Copy the data below word for word, leaving out the pictures.

::: Data supplied

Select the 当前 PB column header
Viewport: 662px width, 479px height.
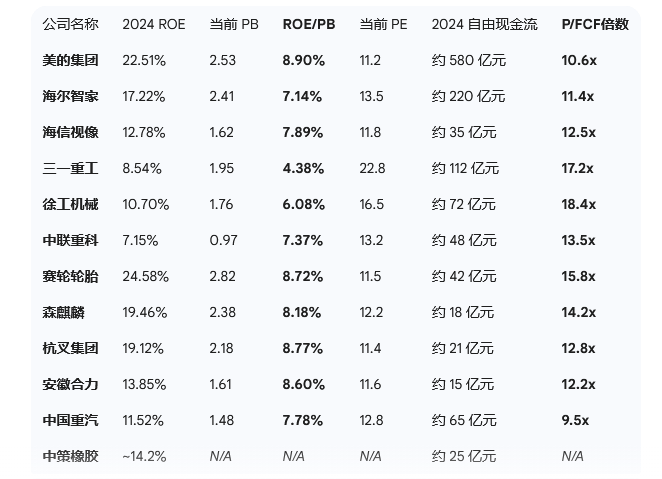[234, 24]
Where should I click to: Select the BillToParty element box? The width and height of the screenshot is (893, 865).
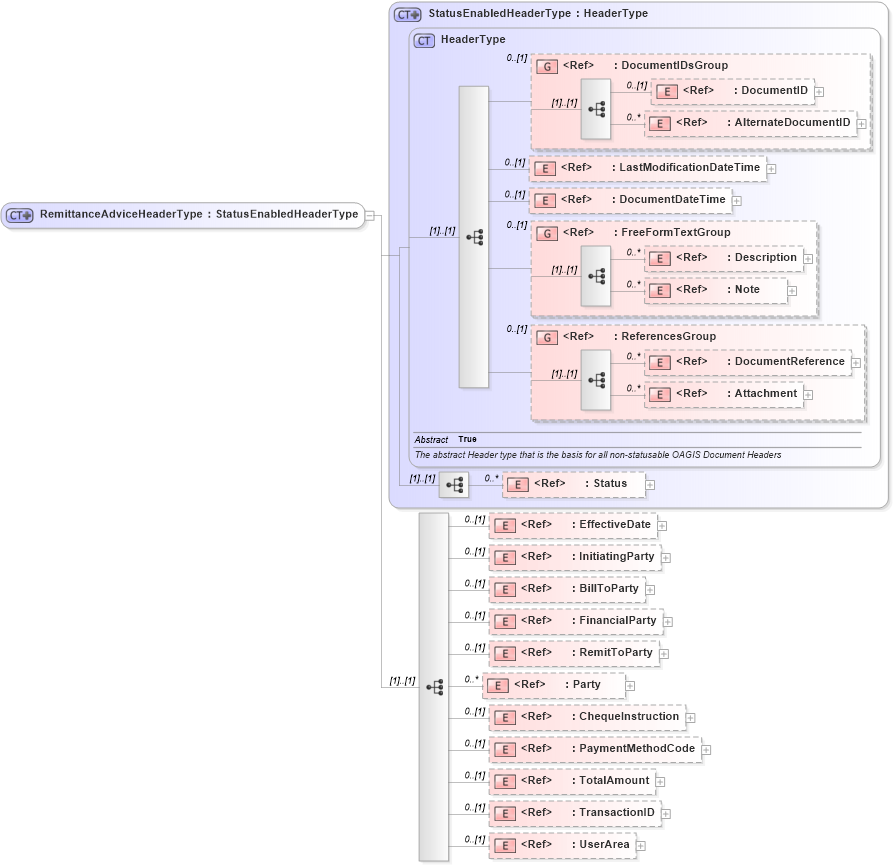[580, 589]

::::::

## Reply
Select the 当前 PB column header
Viewport: 662px width, 479px height.
[234, 24]
Where should I click to: Select the BillToParty element box? The width and height of the screenshot is (893, 865).
[580, 589]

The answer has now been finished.